Concerns about the flood risk implications of further creekside housing developments have been dismissed as unfounded. We are told that, despite the redesignation of the floodplain in 2010 to allow development that would otherwise have been prohibited, the provisions agreed with the Environment Agency in the Fullwood Report will ensure that any new developments are safe and will not increase flood risk elsewhere.
How much confidence can we have in such assurances?
A disturbing new report from the Committee on Climate Change says that increased flood risk is the greatest threat to the UK from climate change and we need to spend a lot more to deal with it, in terms of both permanent defences and capacity for emergency response. Instead, spending has been slashed. Despite a one-off injection of government funding following last winter’s widespread flooding, there is not enough money even to maintain existing flood defences (nearly three quarters of them will not have the necessary maintenance in 2014/15).
Underinvestment in flood prevention is increasing the potential for avoidable flood damage, the report says. Cost-effective activity is being postponed for lack of both national and local funding support. Developers are not implementing mitigation measures and the authorities are not forcing them do so: uptake of sustainable drainage systems and permeable paving in new developments is low, and the automatic right to connect to public sewers is still in place six years after the Pitt Review [link] recommended that it should be withdrawn.

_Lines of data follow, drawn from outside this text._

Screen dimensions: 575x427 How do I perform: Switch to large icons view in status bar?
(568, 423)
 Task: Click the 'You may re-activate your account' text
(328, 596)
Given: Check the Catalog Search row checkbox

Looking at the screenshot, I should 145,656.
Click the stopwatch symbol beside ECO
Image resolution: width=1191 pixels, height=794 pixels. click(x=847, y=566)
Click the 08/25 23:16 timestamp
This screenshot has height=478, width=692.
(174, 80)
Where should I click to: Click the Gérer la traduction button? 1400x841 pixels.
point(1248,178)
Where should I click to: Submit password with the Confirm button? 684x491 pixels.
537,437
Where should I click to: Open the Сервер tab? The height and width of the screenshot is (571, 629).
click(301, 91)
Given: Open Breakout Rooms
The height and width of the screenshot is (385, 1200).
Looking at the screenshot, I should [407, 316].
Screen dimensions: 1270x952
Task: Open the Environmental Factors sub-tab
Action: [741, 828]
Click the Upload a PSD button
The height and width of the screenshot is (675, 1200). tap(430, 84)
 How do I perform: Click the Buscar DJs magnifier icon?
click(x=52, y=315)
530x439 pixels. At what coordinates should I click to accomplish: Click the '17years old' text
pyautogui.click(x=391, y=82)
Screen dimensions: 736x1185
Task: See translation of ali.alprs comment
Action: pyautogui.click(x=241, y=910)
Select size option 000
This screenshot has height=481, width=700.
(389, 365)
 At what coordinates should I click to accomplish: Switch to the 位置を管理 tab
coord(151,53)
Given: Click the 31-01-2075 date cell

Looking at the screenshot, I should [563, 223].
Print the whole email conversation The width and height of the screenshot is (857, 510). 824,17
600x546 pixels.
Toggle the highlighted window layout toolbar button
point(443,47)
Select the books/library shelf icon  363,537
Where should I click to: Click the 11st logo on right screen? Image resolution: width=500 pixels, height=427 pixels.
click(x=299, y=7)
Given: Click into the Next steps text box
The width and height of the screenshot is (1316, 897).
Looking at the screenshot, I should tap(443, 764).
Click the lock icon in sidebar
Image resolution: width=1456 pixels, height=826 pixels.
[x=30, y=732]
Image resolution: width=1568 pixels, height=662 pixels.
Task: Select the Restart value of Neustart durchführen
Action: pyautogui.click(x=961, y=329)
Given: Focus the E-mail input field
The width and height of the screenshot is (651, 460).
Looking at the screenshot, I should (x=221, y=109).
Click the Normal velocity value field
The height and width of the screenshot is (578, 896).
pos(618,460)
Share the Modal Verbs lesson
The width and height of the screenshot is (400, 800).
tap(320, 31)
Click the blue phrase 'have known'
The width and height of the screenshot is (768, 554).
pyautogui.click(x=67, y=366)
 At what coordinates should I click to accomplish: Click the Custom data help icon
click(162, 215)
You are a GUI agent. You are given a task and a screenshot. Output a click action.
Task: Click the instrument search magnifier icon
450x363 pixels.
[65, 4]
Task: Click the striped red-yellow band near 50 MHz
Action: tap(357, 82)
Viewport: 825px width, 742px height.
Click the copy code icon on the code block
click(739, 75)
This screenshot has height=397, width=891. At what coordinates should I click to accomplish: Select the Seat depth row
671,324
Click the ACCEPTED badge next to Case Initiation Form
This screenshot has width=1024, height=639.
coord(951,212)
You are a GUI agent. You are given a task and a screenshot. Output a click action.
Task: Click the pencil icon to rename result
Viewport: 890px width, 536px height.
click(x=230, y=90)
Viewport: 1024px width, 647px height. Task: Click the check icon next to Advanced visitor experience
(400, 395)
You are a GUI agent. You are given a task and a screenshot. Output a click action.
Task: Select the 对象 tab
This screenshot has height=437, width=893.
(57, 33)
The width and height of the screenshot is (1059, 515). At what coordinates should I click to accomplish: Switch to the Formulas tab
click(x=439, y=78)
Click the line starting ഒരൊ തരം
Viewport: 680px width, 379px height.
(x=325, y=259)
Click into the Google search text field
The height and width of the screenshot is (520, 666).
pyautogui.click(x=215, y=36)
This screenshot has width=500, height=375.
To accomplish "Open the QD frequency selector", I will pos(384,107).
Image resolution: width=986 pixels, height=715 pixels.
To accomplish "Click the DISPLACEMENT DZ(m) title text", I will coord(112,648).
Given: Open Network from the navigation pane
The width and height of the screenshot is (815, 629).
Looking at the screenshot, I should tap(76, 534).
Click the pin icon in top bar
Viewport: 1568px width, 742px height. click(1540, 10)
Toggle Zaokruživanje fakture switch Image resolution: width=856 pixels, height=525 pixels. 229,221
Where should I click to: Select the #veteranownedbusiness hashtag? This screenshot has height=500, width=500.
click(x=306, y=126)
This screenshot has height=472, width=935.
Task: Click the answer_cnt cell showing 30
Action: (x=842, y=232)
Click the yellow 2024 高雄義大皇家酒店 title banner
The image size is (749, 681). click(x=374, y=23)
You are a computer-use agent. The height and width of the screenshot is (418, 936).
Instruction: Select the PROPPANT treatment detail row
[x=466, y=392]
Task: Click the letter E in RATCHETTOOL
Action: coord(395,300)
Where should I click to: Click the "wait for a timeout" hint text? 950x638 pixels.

With plummeting staffing levels – the number of staff available to scrutinise planning applications in flood risk areas is 40% lower than it was in 2010 – the Environment Agency has had to prioritise larger developments, so smaller ones are slipping through the net.
In 2013, an estimated 12,000 applications for smaller developments in floodplain areas did not receive site-specific advice. Many of the individual developments proposed on waterfront sites along Faversham Creek would fall into this category.
In such circumstances, is it irresponsible to push for new developments that may not be as resilient as they should be, and which – even if they are – will add to the burden of emergency response systems that are already overstretched?